Wednesday, March 6, 2013

Diary Mar 6 ... on Submission and Obedience

So, in view of real events, I'll be keeping this as real as possible, and rather than blogging on some fantasy, then setting a future day to publish the blog,  as real things happen, I'll blog and publish immediately.

This one isn't about something that happened... yet...just something I started pondering.

After our home session,  we were preparing to go to Moonburn.
Since it was my home, I had my whole wardrobe to choose from, and I asked him what He thought I should wear.
My first choice is always tight cycle pants (Dri-Star, from Walmart).  I love the way they accentuate my buttocks.  However, they are not easy-on, easy-off, and ... no pockets.
The second choice I offered was cargo-judo shorts.  Not long pants, not short pants, but in between, with sufficient pockets for my keys, wallet, phone....and very easy on-and-off.
He thought the cargo shorts better.
Then underwear....
Commando WAS an option.  Some locked guys swear by it.
Or a jock strap.
Or jock-briefs.  (Briefs in front, exposed bottom, but not exactly straps around the thighs).
Or boxer briefs.
Or just, you know, plain and simple, briefs... tighty-whities.
Or a thong...
I didn't mention panties...  really didn't think it appropriate for this event, but he knows I have plenty of 'em, so if he had said to, I would have.
He chose plain and simple tighty-whities, this time.  Something about, keeping it simple, the first time anyway.

And so dressed, off we went.

The point of this, finally, is that I did not mention 'boxers' because I don't own any.  I really dislike 'em. Many guys swear by the freedom they provide;  I intensely dislike them.
Had He said, "Boxers?"  I could have and would have said, in all honestly, I don't have any.

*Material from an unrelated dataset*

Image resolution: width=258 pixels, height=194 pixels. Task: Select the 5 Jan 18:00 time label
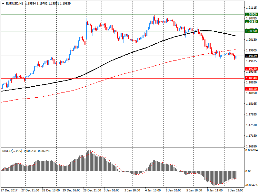(194, 190)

Since then, the thought passed through my cerebral cortex, that if he were to message me, tell me to get some boxers, that the next time we meet, he wants to see me, in and out and in them,  that... THAT would be the end of it for me:  Nope, sorry, not boxers,  that's a hard limit.

Then it hit me:  submission is often about: doing what I don't like doing, just because I'm told to do it.  I don't have to like it, I often don't get to like it, I just have to do it.
Honestly, it seems like I often tell him things I 'don't like', just to get Him to test me on those things.

So, if He told me to ...wear boxers, I would wear boxers.

On a different topic, I was thinking of one regret I have about events at Moonburn... and by regret, I mean, something I coulda shoulda wish I thougha mentioning at the time, but didn't.
In prior post, I mentioned the point at which He said, "Remember I promised you a strapping while we're here? Now's the time..."
And we marched into the big room, and I stripped down, and bent over a table, and took I don't know how many smacks of his strap and leather paddle across my buttocks.

In retrospect, I sorta kinda wished I had been able to say, "If I may, Sir, would it be any more delicious for you, if I were to go in the room, with you... and strip down, and stand, facing the wall or something,  and simply wait a bit until you are ready?"

I mean, that would be a height of submission for me. Stripping down, in a room with numerous other guys around,  and simply standing, and waiting.... knowing my (still bruised) bottom is on display,  and knowing, in due time, in some time, it's gonna hurt, it's gonna hurt a lot more.
THAT, to me, is real submission.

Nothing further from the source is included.